What the task asks:
Across the entries below, work out how many lines contain "options". Please give the number only.

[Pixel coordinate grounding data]
════

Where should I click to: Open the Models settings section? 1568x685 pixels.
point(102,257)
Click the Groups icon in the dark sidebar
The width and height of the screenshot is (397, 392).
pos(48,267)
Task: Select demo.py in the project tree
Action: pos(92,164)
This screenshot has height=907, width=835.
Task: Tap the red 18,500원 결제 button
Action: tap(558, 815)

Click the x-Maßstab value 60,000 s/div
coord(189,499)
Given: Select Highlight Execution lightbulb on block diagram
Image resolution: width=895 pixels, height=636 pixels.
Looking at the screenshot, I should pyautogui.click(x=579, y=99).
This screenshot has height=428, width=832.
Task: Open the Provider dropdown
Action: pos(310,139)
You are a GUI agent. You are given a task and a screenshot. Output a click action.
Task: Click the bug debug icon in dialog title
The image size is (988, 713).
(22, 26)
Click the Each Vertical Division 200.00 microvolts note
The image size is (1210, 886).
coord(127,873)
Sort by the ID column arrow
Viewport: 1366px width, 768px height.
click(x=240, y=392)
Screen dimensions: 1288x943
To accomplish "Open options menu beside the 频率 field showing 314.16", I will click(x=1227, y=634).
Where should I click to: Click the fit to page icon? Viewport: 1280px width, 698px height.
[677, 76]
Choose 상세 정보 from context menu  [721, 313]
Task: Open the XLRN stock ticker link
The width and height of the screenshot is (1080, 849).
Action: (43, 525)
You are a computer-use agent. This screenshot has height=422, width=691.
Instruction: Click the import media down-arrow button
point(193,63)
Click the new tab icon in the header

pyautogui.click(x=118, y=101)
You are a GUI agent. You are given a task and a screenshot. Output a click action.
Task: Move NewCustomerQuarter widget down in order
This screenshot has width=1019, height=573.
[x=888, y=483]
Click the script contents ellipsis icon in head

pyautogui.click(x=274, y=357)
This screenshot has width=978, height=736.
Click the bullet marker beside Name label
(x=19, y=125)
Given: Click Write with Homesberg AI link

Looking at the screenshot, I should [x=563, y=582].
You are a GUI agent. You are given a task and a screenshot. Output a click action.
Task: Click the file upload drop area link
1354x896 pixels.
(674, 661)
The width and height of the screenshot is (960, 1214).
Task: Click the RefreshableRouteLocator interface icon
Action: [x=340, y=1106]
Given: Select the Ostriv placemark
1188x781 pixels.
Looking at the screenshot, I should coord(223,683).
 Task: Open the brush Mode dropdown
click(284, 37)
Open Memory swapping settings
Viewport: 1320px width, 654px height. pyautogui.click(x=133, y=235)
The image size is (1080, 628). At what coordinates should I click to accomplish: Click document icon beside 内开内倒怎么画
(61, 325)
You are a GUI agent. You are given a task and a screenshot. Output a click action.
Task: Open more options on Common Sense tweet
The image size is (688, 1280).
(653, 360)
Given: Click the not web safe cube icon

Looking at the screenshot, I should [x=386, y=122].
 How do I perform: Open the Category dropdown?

════

Answer for this exercise:
2